#### Your goal:
Return only how many lines in the data include the string "computer".

#### Dataset records:
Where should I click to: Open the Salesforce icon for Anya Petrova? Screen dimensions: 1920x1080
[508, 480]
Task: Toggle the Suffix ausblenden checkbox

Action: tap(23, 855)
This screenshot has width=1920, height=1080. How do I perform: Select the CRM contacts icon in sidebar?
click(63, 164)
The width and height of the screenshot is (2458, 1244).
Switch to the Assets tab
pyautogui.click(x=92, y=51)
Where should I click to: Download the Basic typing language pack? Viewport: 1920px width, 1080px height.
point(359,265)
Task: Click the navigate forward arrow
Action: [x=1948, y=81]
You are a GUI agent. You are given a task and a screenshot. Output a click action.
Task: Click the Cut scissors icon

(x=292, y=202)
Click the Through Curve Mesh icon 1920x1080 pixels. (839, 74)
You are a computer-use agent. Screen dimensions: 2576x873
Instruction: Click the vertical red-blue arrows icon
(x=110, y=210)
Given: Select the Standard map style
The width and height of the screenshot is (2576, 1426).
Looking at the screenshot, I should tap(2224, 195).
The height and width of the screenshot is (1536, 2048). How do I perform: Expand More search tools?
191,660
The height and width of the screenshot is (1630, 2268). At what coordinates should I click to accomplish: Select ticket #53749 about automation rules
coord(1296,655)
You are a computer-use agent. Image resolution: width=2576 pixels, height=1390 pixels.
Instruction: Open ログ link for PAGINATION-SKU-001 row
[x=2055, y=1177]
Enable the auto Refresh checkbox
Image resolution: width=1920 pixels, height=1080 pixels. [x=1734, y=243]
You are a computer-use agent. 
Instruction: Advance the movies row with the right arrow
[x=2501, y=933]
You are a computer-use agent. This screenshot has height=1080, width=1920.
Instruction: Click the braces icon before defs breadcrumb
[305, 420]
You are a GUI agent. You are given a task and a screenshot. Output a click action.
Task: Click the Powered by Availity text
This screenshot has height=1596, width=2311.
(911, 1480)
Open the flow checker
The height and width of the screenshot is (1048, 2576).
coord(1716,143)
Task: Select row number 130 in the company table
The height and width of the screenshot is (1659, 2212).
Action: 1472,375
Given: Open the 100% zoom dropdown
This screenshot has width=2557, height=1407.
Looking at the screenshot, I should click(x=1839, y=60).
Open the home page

#### Exercise response:
4